As I was brought up by a single mum who ran a petrol station/garage, the knowledge I picked up before she sold it when I was 11 was what gave me the knowledge to get one of the Gardner diesel generators going on the Invicta north tower. This immediately let us use the cranes on the towers as all of the wiring was intact from fort to fort. The engines had been quite badly ransacked by fishermen so it took a time to get one going by taking parts off the other stripped ones to make one intact. It's a real miracle that there were enough parts and you can never appreciate the miracle of achieving that. I shall never forget that generator starting up. I'd made some priming mixture so needless to say it was like multiple explosions and real scary until the governor kicked in at 1500rpm.

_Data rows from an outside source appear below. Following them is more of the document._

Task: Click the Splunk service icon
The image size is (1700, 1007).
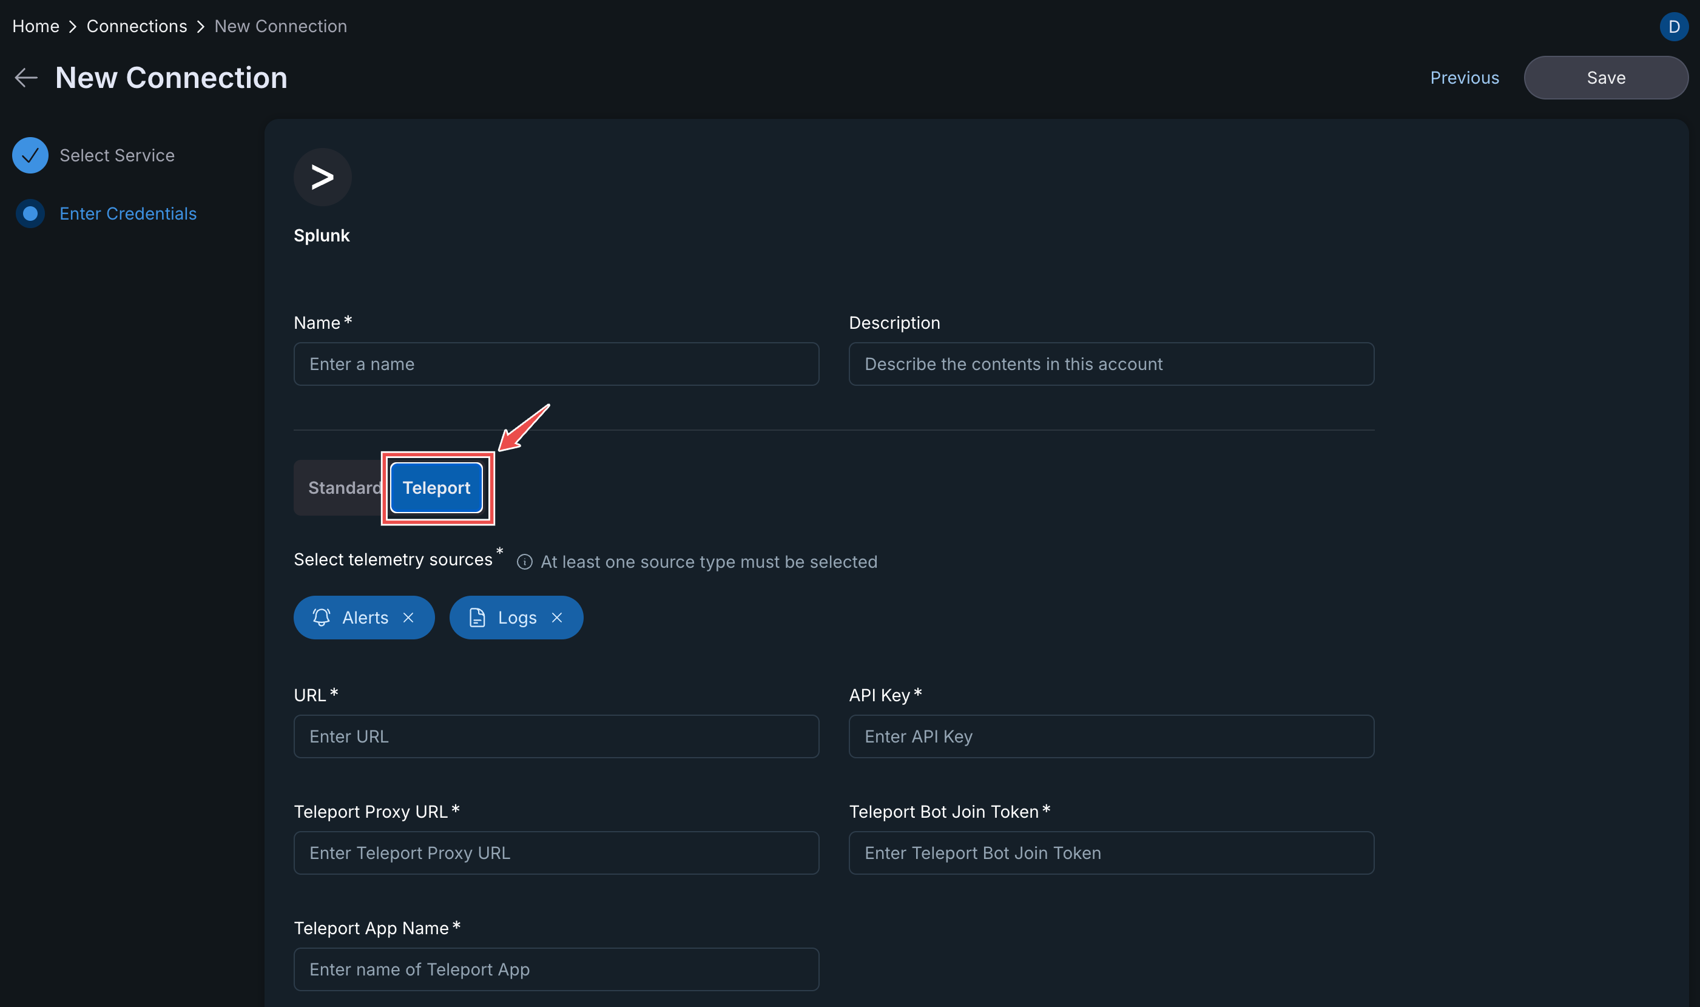Action: pos(322,177)
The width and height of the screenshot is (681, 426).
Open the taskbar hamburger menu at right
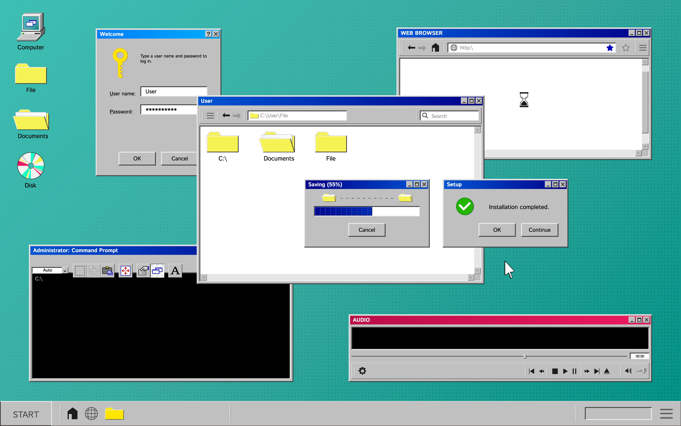click(666, 414)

This enabled me to suss that the supply was 3 phase Delta (unlike onshore 3 phase star) possibly for ‘safety’ as the highest voltage you could get was 230v unlike onshore 415v. They had separate smaller generators for the lighting which were DC and either 115 or 150v but Tony flipped the lighting circuits over to 230v to use everyday bulbs. (Later) on Radio City, my Invicta knowledge enabled me to advise Reg to get a 3 phase delta generator so we could use the crane. Tony Pine built the platform used for lifting people and goods. It was real dodgy when the sea was rough as the boat was possibly travelling up and down 6 feet or so but the skills of (tender captain) Fred Downs always won. I wasn't just an electronics engineer for the transmitter but all round diesel engineer too.”

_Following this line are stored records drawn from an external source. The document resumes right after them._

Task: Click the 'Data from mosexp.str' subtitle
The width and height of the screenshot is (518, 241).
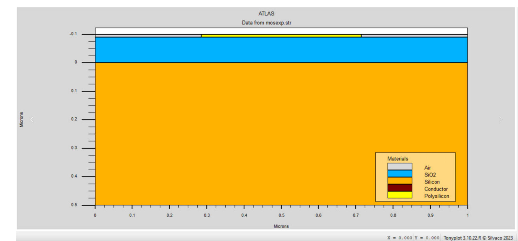Action: 266,23

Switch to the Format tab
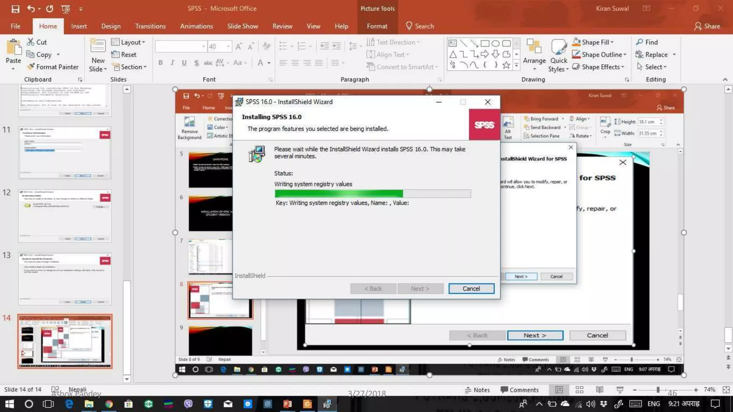[377, 26]
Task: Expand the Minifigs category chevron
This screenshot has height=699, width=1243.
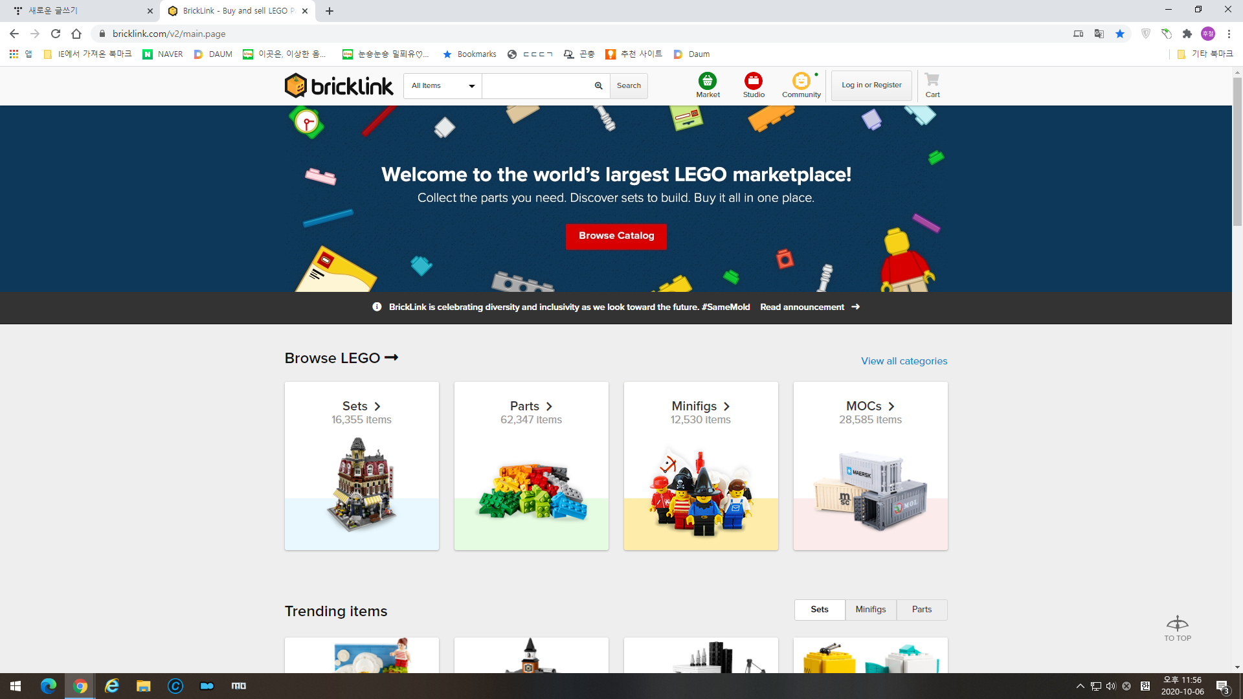Action: (x=726, y=406)
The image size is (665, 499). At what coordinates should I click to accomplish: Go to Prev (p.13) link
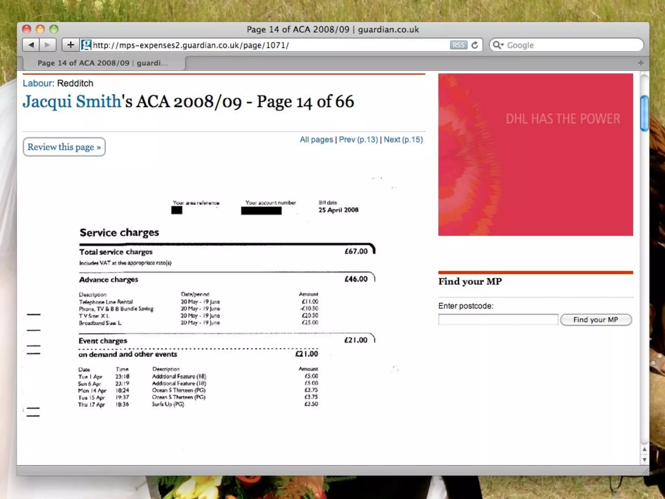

(Radio Invicta continued for a few months before being replaced by King Radio, also known as K.I.N.G.)

Mike Wright, Phil Perkins

Mike Wright (left) and Phil Perkins on Radio Caroline North, from Nick Bailey's photo album.

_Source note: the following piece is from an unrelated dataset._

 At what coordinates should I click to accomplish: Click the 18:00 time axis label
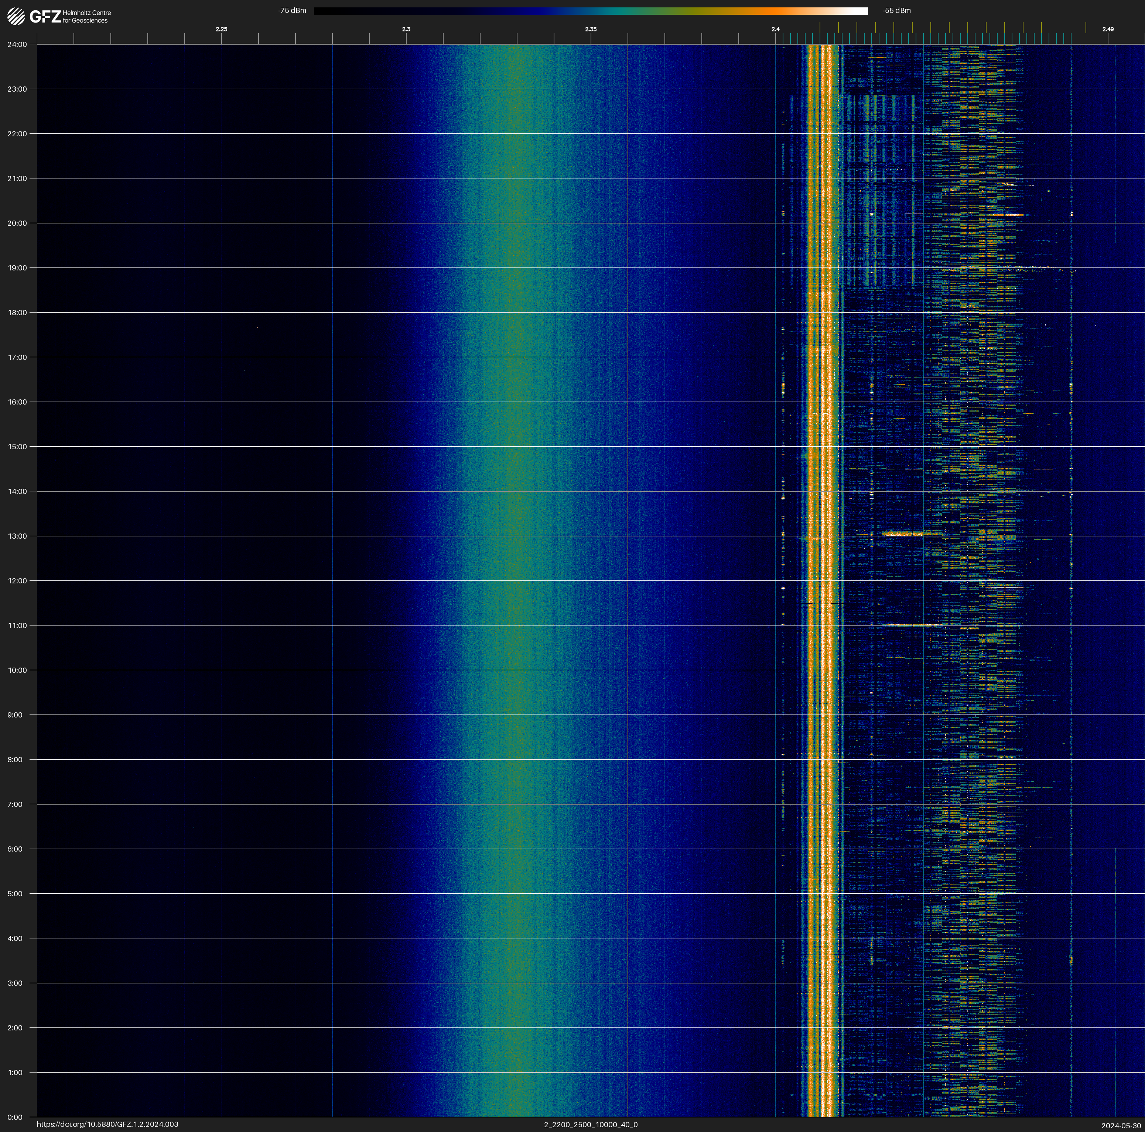pyautogui.click(x=17, y=312)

“The King takeover was evil as it was my unknowing last time of leaving Red Sands when Vic (Davies) came out with all those strangers. He was instructed to take us on a fishing trip, instead of the usual direct route to Whitstable, but with the radio on so that we heard the ‘new sound’. That was rather upsetting. I thought that was the end of my offshore days but it wasn't long before (Radio City owner) Reg Calvert approached me. I wasn't at all lucky with bosses as Major Oliver Smedley shot him in cold blood and got away with it (see ‘The raid on Shivering Sands and death of Reg Calvert’).”
(Following Reg Calvert's shooting, his widow Dorothy took over the running of Radio City but the station was forced to close in February 1967 when a court decided it was broadcasting from UK territorial waters.)
“Mrs Calvert was a good boss and then, after the Bays Act (closed Radio City), I was approached by Radio Caroline North. That was a bit boring but most of the time, when not taking the (possibly) 4 hourly transmitter meter readings, I used to catch lovely fresh cod and mackerel. That's where I got introduced to Heineken in the form of a ration of 24 x 330ml bottles per week! (Fellow engineer) Mike Wright (EI2DJ) and I shared the fags and booze. Good old days.”


transmitter log

The log that Phil was supposed to complete with transmitter readings every few hours when working for Radio Caroline. Form kindly contributed by Mike Wright.

Many thanks to Phil for sharing his memories.